For sellers, it is important to get a valuation of your car from reliable dealerships that will not try to undercut your profit margins.
What can I do about it?
These are some steps you can take to ensure you do not get into a bad deal when trying to buy or sell a second-hand car.
Get the car tested
It is always advisable to get the car tested either by the Roads and Transport Authority or an authorised place like Tasjeel or at the city’s official transport authority.
Going to a local workshop or mechanic can be risky, as their tests might not be standardised. Additionally, there is a chance that the seller and the workshop have an understanding, with the workshop giving a false roadworthiness report.
Never buy the car and then get it checked, as several workshops have reported that customers come for checks after buying the car. By that time, it is too late to recover any money once the payment has been made.
Make sure that the engine, chassis, transmission, A/C compressor, and the head gasket must be in acceptable working order; don’t buy if they are not.
You might need to pay anywhere from Dh150 to Dh350 for a car inspection, depending on how extensive the test is.

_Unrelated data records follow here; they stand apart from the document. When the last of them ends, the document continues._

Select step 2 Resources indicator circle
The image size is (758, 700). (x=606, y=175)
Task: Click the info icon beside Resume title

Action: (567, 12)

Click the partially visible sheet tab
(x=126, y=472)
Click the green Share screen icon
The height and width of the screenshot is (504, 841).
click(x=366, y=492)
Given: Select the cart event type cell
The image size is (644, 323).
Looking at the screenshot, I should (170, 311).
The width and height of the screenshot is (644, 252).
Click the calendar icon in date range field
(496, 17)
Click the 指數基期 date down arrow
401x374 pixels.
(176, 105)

This is another area where dealing with an authorised car dealer might give you better peace of mind. In a detailed statement to Gulf News, Al Tayer Motors, which has several pre-owned car showrooms across the UAE, said: “Every brand we represent has its own stipulated number of checks on the vehicles before they are taken in to the Approved / Certified vehicles fleet.”
Depending on the manufacturer, vehicles undergo comprehensive inspection, with inspection points ranging from 164-200. Al Tayer said that depending on which car customers' choose, it also offered buyback guarantees, roadside assistance, and any reconditioning is done using genuine parts.

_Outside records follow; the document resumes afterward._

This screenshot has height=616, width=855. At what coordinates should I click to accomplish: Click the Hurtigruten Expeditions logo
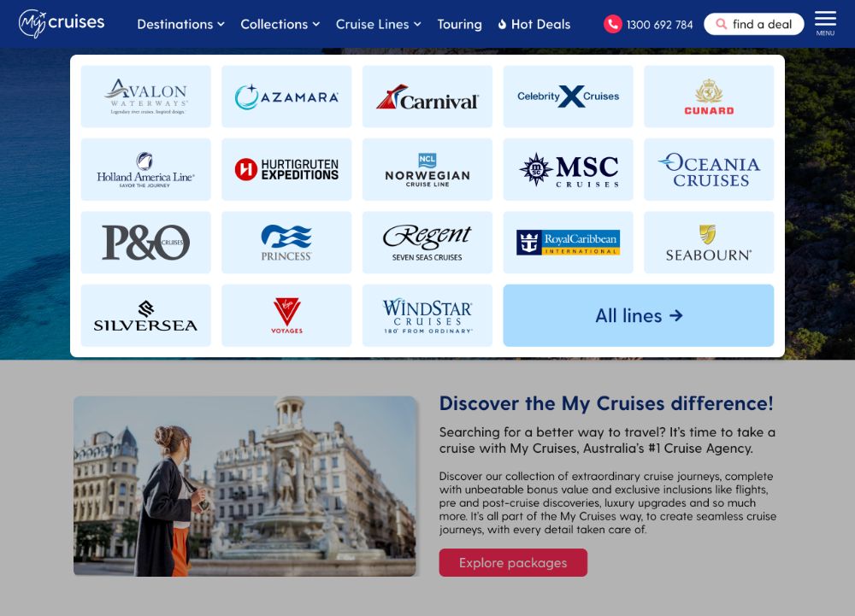(x=286, y=169)
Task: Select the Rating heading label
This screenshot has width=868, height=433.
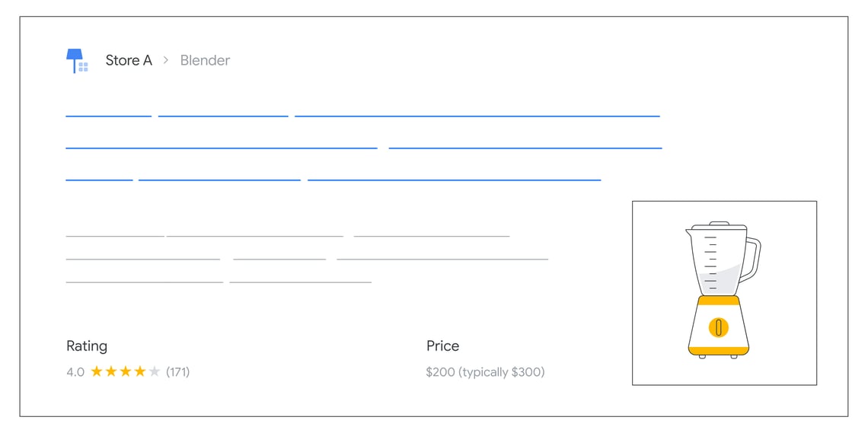Action: pyautogui.click(x=87, y=346)
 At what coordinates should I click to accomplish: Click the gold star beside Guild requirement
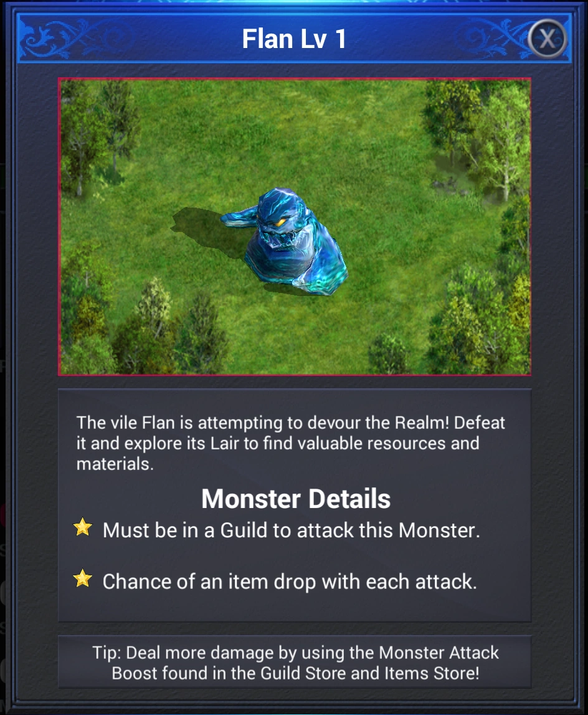[82, 527]
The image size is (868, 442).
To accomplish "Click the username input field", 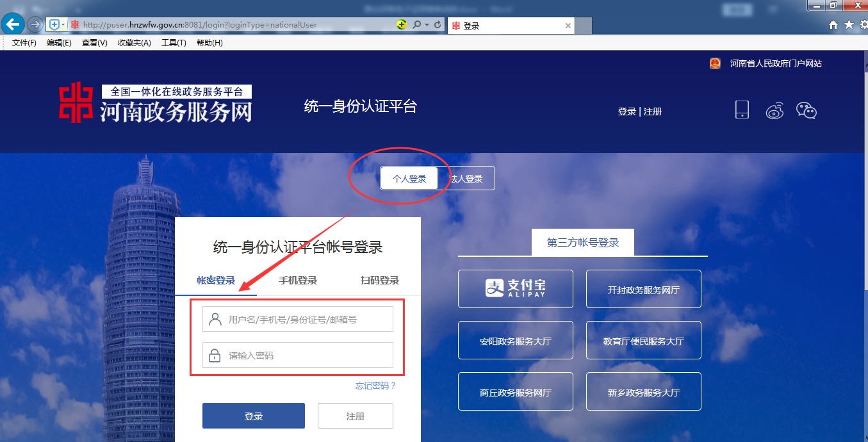I will (298, 318).
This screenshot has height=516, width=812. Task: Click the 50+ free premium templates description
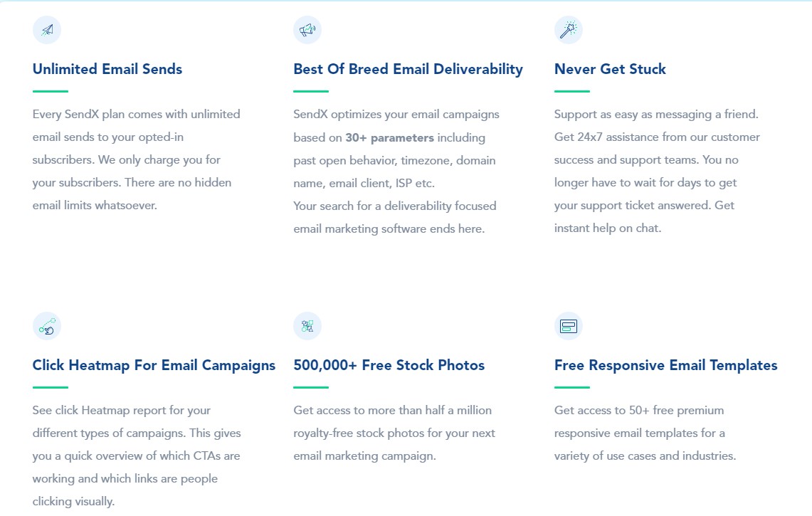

For sellers, Al Tayer said: “A trade-in service by a professional expert is also available.”
Ask for a full service history
Ask for a full service history, especially if the seller claims that he or she has been the sole owner of the car. Even with dealerships, it is important to ask for service history as it might give a more accurate indication of the mileage clocked by the automobile.

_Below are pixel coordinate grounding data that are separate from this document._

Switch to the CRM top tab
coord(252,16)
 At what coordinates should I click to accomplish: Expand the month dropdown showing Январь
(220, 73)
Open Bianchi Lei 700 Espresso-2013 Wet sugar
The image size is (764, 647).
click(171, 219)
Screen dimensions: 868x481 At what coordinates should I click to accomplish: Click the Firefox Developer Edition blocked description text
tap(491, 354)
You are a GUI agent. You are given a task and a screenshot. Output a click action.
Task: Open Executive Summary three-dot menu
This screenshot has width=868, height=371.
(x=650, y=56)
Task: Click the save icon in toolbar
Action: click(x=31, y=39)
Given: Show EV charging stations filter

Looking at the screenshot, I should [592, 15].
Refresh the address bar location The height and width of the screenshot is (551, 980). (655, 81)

How do I know the car has not been in a major accident?
Look for any signs that the car has had a paint job. Any signs of fading, rust, dents or scratches or roughness can indicate that the car is not in its original paint.
Carefully checking the chassis is also important to figure out if there has been any major damage to the car.
Again, it is important to get a vehicle test done. Have the car undergo an inspection by a dealership or garage to ensure its safety and roadworthiness – if the car’s registration has already expired get a certificate of roadworthiness.
For imported cars, a handy website is Carfax.eu, which provides a full service history of cars from the USA or Canada once you enter the car’s unique 17-digit VIN number, which is also known as the chassis number. You can find the VIN number on the corner of the dashboard on the driver’s side, where the dashboard meets the windshield. You can also find it on the driver’s door, near the latch.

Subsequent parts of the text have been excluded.